---- SELECTION
That, in turn, brought them attention from media companies who have wanted to serve contextual text ads from AdSense but were put off by the awkward relevancy issue. A routine meeting between Topix and Knight Ridder in San Jose led to an eventual investment from Knight Ridder, Gannett and Tribune, who bought a 75 percent stake that valued the company at around $64 million even though Topix only had $1 million in revenues in 2004.

“The market has priced the deal, and it is not up to me to say if it is fair or expensive,” said Jeff Clavier, a venture consultant and angel investor. “What I can tell is that from a multiple standpoint, it is out of whack with standard content deals. It looks like a strategic investment/buyout — the excuse to throw multiples out the window. These three media companies have experienced merger and acquisition and executive staff. If they paid such a valuation — that I can only rationalize as a Google premium on a forward projection — it is because they believe they can really leverage it. Topix is very strong on the local side, and we all know that’s where a lot of focused advertising resides that can be tied to content.”

I spoke at length with Skrenta, along with Chris Tolles, 37, vice president of sales and marketing for the site. The following is an edited transcript of our wide-ranging conversation in their funky office. (They do have plans to move to a new location across town with 10,000 square feet of office space.)

Online Journalism Review: What were your earliest plans for the site when you launched it?

Rich Skrenta: We started off with a high-level idea of creating a Web page for every person, place or thing in the world. When you go to Google and do a search, you get 10 Web sites and they’re all different. You type in “Madonna” and you get 10 Madonna pages. And if you click and go to each one, each one is authored by someone else. You might go to a GeoCities site, you might go to all these official sites.

We had the idea that by using new ideas in the artificial intelligence community, you could actually read the entire Web and parse it and understand it and produce a regular page. So rather than have 10 different pages, you could produce a summary page about whatever you typed. Sort of a Google News per topic, whether it was Madonna, or Billings, Montana, or presidential elections or whatever it was.

So we decided to figure out where to get data to drive this. For localities, we got digital map data from the U.S. Geological Survey. For celebrities we have lists of all the movies and all the music CDs that have ever been put out. You can detect references that way. So we made a prototype of it, fleshed it out, and put up a prototype in January of 2004. We had a pretty good first year. We did deals with America Online, Ask Jeeves, InfoSpace, Citysearch.

OJR: What did you do for them?

Skrenta: One of the most unique things we provide is the local news aggregation. The Citysearch deal was providing local news for their city guides, and AOL and Ask Jeeves are local news. There really isn’t anywhere else you can get local aggregation down to the ZIP code. The other interesting thing we hadn’t foreseen when we started this, we hadn’t taken any venture funding and said, ‘Let’s see if we can bootstrap the company and make some money.’ We had ads on the site from Day 1. A lot of times when a little Web company takes money from a VC, they’ll deliberately not put up advertising and say, ‘We’ll modify it later.’ And we had people telling us that’s what we should be doing. But we said screw that. We’re funding it with our own money, so let’s put up advertising.
--------
* JOB 1: Reproduce the part of the Topix passage that opens with the words containing "OJR: What did" and closes with "put up advertising.".
The Topix passage and the entries have nothing to do with each other.
---- DATA LINES
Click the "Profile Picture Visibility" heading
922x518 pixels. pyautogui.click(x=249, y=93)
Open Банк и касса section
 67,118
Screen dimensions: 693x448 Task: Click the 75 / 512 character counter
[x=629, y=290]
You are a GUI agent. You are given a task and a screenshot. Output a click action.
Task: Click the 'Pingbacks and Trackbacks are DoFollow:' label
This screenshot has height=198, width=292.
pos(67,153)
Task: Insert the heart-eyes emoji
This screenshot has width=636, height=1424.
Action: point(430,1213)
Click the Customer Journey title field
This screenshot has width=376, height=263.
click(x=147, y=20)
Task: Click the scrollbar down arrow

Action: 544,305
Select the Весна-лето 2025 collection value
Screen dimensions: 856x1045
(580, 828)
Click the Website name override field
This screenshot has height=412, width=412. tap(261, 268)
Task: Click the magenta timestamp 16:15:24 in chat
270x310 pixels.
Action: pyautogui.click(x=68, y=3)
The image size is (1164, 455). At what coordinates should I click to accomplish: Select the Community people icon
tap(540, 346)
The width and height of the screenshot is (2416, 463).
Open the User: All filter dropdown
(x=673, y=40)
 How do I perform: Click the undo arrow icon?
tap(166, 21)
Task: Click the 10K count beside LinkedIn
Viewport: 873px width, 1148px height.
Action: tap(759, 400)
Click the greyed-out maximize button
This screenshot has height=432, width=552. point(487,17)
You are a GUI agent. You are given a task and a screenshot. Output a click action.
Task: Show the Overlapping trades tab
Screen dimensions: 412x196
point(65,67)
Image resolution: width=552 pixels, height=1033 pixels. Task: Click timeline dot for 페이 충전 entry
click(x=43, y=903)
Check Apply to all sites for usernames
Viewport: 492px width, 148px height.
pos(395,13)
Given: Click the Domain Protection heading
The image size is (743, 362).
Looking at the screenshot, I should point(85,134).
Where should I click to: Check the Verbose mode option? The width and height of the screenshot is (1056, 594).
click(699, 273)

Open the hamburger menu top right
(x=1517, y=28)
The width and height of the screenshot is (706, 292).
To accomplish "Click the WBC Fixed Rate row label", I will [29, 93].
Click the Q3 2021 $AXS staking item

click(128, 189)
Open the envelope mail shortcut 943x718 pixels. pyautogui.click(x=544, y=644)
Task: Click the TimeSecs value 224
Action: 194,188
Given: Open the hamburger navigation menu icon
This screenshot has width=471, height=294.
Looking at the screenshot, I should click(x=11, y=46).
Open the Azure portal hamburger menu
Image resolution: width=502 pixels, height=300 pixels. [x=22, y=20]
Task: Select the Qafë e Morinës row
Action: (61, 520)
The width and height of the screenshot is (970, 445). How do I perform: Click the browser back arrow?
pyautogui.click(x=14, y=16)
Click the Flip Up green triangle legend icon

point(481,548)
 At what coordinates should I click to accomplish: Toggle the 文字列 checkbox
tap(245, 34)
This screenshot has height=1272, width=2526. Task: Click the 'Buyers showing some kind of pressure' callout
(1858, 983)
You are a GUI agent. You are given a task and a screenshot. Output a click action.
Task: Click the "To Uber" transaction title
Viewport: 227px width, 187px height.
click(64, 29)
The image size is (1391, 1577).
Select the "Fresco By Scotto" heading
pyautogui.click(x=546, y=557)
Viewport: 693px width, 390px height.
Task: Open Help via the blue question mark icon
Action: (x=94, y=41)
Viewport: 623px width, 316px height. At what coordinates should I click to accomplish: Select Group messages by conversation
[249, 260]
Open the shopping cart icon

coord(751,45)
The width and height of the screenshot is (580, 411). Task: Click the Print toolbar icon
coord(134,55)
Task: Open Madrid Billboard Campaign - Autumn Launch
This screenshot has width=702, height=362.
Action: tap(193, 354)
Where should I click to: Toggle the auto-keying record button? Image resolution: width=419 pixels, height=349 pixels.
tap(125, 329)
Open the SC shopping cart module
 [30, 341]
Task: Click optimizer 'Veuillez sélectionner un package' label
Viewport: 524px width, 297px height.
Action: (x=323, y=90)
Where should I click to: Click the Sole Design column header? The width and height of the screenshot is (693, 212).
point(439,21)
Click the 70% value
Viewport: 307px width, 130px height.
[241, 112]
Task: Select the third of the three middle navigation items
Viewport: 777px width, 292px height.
--------
* JOB 2: Write out the entries from the first one through the line that contains "Looking at the screenshot, I should point(85,134).", both ends included, with nothing changed.

* EXERCISE ANSWER 1:
OJR: What did you do for them?

Skrenta: One of the most unique things we provide is the local news aggregation. The Citysearch deal was providing local news for their city guides, and AOL and Ask Jeeves are local news. There really isn’t anywhere else you can get local aggregation down to the ZIP code. The other interesting thing we hadn’t foreseen when we started this, we hadn’t taken any venture funding and said, ‘Let’s see if we can bootstrap the company and make some money.’ We had ads on the site from Day 1. A lot of times when a little Web company takes money from a VC, they’ll deliberately not put up advertising and say, ‘We’ll modify it later.’ And we had people telling us that’s what we should be doing. But we said screw that. We’re funding it with our own money, so let’s put up advertising.

* EXERCISE ANSWER 2:
Click the "Profile Picture Visibility" heading
922x518 pixels. pyautogui.click(x=249, y=93)
Open Банк и касса section
 67,118
Screen dimensions: 693x448 Task: Click the 75 / 512 character counter
[x=629, y=290]
You are a GUI agent. You are given a task and a screenshot. Output a click action.
Task: Click the 'Pingbacks and Trackbacks are DoFollow:' label
This screenshot has height=198, width=292.
pos(67,153)
Task: Insert the heart-eyes emoji
This screenshot has width=636, height=1424.
Action: point(430,1213)
Click the Customer Journey title field
This screenshot has width=376, height=263.
click(x=147, y=20)
Task: Click the scrollbar down arrow

Action: 544,305
Select the Весна-лето 2025 collection value
Screen dimensions: 856x1045
(580, 828)
Click the Website name override field
This screenshot has height=412, width=412. tap(261, 268)
Task: Click the magenta timestamp 16:15:24 in chat
270x310 pixels.
Action: pyautogui.click(x=68, y=3)
The image size is (1164, 455). At what coordinates should I click to accomplish: Select the Community people icon
tap(540, 346)
The width and height of the screenshot is (2416, 463).
Open the User: All filter dropdown
(x=673, y=40)
 How do I perform: Click the undo arrow icon?
tap(166, 21)
Task: Click the 10K count beside LinkedIn
Viewport: 873px width, 1148px height.
Action: tap(759, 400)
Click the greyed-out maximize button
This screenshot has height=432, width=552. point(487,17)
You are a GUI agent. You are given a task and a screenshot. Output a click action.
Task: Show the Overlapping trades tab
Screen dimensions: 412x196
point(65,67)
Image resolution: width=552 pixels, height=1033 pixels. Task: Click timeline dot for 페이 충전 entry
click(x=43, y=903)
Check Apply to all sites for usernames
Viewport: 492px width, 148px height.
pos(395,13)
Given: Click the Domain Protection heading
The image size is (743, 362).
Looking at the screenshot, I should point(85,134).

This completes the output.